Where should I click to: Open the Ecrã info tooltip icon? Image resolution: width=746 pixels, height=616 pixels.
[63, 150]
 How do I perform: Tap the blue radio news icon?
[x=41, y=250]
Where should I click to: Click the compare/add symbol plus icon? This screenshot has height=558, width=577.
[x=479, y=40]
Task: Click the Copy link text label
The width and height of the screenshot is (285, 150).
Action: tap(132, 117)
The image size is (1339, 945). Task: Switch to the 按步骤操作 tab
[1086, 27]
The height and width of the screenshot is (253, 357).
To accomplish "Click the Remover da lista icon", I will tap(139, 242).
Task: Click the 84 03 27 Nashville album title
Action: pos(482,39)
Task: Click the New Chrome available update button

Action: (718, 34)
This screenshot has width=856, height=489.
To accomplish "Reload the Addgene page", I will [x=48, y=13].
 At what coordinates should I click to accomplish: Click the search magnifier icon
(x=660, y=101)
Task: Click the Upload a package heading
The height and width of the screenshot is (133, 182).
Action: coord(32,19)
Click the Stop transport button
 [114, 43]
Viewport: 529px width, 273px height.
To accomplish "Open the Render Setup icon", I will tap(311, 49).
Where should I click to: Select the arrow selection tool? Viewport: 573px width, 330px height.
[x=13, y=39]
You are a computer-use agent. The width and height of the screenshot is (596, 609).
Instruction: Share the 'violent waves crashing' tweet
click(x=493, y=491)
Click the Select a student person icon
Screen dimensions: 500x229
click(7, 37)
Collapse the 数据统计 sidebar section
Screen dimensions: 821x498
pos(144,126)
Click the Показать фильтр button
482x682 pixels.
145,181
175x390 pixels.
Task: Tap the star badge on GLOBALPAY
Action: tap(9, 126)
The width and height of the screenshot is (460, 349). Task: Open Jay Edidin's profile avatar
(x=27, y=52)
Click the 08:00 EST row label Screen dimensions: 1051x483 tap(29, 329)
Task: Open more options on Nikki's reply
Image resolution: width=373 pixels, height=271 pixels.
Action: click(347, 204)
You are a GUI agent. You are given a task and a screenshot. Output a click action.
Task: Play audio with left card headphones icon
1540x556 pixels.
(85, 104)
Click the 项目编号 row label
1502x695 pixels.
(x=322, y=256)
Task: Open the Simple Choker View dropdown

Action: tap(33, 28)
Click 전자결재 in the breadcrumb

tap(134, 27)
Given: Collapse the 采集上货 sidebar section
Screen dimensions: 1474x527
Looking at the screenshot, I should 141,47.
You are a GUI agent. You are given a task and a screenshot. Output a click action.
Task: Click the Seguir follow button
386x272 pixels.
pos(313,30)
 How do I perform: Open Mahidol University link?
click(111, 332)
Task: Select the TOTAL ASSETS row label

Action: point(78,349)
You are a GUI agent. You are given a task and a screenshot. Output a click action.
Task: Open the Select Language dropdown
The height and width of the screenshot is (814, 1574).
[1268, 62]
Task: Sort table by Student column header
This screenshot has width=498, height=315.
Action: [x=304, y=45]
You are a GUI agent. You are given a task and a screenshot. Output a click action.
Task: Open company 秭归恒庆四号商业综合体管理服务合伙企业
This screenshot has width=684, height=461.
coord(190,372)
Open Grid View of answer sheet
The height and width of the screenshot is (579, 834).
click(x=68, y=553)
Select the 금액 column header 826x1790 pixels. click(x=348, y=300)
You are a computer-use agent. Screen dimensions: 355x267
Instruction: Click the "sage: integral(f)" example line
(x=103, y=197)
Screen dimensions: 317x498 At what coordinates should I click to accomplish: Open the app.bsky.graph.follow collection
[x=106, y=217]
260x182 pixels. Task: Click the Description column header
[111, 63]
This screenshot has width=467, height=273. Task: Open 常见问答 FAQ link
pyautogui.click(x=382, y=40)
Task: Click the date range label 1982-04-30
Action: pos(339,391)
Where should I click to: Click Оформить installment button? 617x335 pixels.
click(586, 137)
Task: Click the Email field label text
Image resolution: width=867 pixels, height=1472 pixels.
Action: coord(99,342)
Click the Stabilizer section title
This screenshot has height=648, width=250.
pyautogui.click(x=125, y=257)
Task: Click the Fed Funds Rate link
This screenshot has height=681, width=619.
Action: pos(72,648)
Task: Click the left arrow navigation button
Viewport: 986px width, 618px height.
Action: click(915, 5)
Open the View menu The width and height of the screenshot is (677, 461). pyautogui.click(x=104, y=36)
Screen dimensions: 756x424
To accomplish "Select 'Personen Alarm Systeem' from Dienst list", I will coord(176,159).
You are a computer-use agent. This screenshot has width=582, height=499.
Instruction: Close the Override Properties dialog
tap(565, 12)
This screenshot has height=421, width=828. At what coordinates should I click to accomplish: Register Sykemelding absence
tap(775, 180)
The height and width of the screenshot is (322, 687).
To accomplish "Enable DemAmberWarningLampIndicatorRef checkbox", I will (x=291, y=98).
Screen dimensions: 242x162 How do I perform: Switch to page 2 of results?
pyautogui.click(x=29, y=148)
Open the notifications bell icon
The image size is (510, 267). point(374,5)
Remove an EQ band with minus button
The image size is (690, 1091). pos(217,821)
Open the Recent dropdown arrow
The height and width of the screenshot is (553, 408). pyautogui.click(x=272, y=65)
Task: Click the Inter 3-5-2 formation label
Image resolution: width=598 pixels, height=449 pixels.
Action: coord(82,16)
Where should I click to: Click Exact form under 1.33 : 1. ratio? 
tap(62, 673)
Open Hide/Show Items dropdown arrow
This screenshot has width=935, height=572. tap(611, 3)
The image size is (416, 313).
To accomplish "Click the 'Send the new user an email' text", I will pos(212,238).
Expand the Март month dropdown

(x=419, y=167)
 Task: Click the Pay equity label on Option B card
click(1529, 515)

==================================================

## Problem statement
Your task is to repeat the data exactly, with nothing left out.

## Answer below
Where should I click to: Open the Ecrã info tooltip icon? Image resolution: width=746 pixels, height=616 pixels.
[63, 150]
 How do I perform: Tap the blue radio news icon?
[x=41, y=250]
Where should I click to: Click the compare/add symbol plus icon? This screenshot has height=558, width=577.
[x=479, y=40]
Task: Click the Copy link text label
The width and height of the screenshot is (285, 150).
Action: tap(132, 117)
The image size is (1339, 945). Task: Switch to the 按步骤操作 tab
[1086, 27]
The height and width of the screenshot is (253, 357).
To accomplish "Click the Remover da lista icon", I will tap(139, 242).
Task: Click the 84 03 27 Nashville album title
Action: pos(482,39)
Task: Click the New Chrome available update button

Action: (718, 34)
This screenshot has width=856, height=489.
To accomplish "Reload the Addgene page", I will [x=48, y=13].
 At what coordinates should I click to accomplish: Click the search magnifier icon
(x=660, y=101)
Task: Click the Upload a package heading
The height and width of the screenshot is (133, 182).
Action: coord(32,19)
Click the Stop transport button
 [114, 43]
Viewport: 529px width, 273px height.
To accomplish "Open the Render Setup icon", I will tap(311, 49).
Where should I click to: Select the arrow selection tool? Viewport: 573px width, 330px height.
[x=13, y=39]
You are a computer-use agent. The width and height of the screenshot is (596, 609).
Instruction: Share the 'violent waves crashing' tweet
click(x=493, y=491)
Click the Select a student person icon
Screen dimensions: 500x229
click(7, 37)
Collapse the 数据统计 sidebar section
Screen dimensions: 821x498
pos(144,126)
Click the Показать фильтр button
482x682 pixels.
145,181
175x390 pixels.
Task: Tap the star badge on GLOBALPAY
Action: tap(9, 126)
The width and height of the screenshot is (460, 349). Task: Open Jay Edidin's profile avatar
(x=27, y=52)
Click the 08:00 EST row label Screen dimensions: 1051x483 tap(29, 329)
Task: Open more options on Nikki's reply
Image resolution: width=373 pixels, height=271 pixels.
Action: click(347, 204)
You are a GUI agent. You are given a task and a screenshot. Output a click action.
Task: Play audio with left card headphones icon
1540x556 pixels.
(85, 104)
Click the 项目编号 row label
1502x695 pixels.
(x=322, y=256)
Task: Open the Simple Choker View dropdown

Action: tap(33, 28)
Click 전자결재 in the breadcrumb

tap(134, 27)
Given: Collapse the 采集上货 sidebar section
Screen dimensions: 1474x527
Looking at the screenshot, I should 141,47.
You are a GUI agent. You are given a task and a screenshot. Output a click action.
Task: Click the Seguir follow button
386x272 pixels.
pos(313,30)
 How do I perform: Open Mahidol University link?
click(111, 332)
Task: Select the TOTAL ASSETS row label

Action: point(78,349)
You are a GUI agent. You are given a task and a screenshot. Output a click action.
Task: Open the Select Language dropdown
The height and width of the screenshot is (814, 1574).
[1268, 62]
Task: Sort table by Student column header
This screenshot has width=498, height=315.
Action: [x=304, y=45]
You are a GUI agent. You are given a task and a screenshot. Output a click action.
Task: Open company 秭归恒庆四号商业综合体管理服务合伙企业
This screenshot has width=684, height=461.
coord(190,372)
Open Grid View of answer sheet
The height and width of the screenshot is (579, 834).
click(x=68, y=553)
Select the 금액 column header 826x1790 pixels. click(x=348, y=300)
You are a computer-use agent. Screen dimensions: 355x267
Instruction: Click the "sage: integral(f)" example line
(x=103, y=197)
Screen dimensions: 317x498 At what coordinates should I click to accomplish: Open the app.bsky.graph.follow collection
[x=106, y=217]
260x182 pixels. Task: Click the Description column header
[111, 63]
This screenshot has width=467, height=273. Task: Open 常见问答 FAQ link
pyautogui.click(x=382, y=40)
Task: Click the date range label 1982-04-30
Action: pos(339,391)
Where should I click to: Click Оформить installment button? 617x335 pixels.
click(586, 137)
Task: Click the Email field label text
Image resolution: width=867 pixels, height=1472 pixels.
Action: coord(99,342)
Click the Stabilizer section title
This screenshot has height=648, width=250.
pyautogui.click(x=125, y=257)
Task: Click the Fed Funds Rate link
This screenshot has height=681, width=619.
Action: pos(72,648)
Task: Click the left arrow navigation button
Viewport: 986px width, 618px height.
Action: click(915, 5)
Open the View menu The width and height of the screenshot is (677, 461). pyautogui.click(x=104, y=36)
Screen dimensions: 756x424
To accomplish "Select 'Personen Alarm Systeem' from Dienst list", I will coord(176,159).
You are a computer-use agent. This screenshot has width=582, height=499.
Instruction: Close the Override Properties dialog
tap(565, 12)
This screenshot has height=421, width=828. At what coordinates should I click to accomplish: Register Sykemelding absence
tap(775, 180)
The height and width of the screenshot is (322, 687).
To accomplish "Enable DemAmberWarningLampIndicatorRef checkbox", I will (x=291, y=98).
Screen dimensions: 242x162 How do I perform: Switch to page 2 of results?
pyautogui.click(x=29, y=148)
Open the notifications bell icon
The image size is (510, 267). point(374,5)
Remove an EQ band with minus button
The image size is (690, 1091). pos(217,821)
Open the Recent dropdown arrow
The height and width of the screenshot is (553, 408). pyautogui.click(x=272, y=65)
Task: Click the Inter 3-5-2 formation label
Image resolution: width=598 pixels, height=449 pixels.
Action: coord(82,16)
Where should I click to: Click Exact form under 1.33 : 1. ratio? 
tap(62, 673)
Open Hide/Show Items dropdown arrow
This screenshot has width=935, height=572. tap(611, 3)
The image size is (416, 313).
To accomplish "Click the 'Send the new user an email' text", I will pos(212,238).
Expand the Март month dropdown

(x=419, y=167)
 Task: Click the Pay equity label on Option B card
click(1529, 515)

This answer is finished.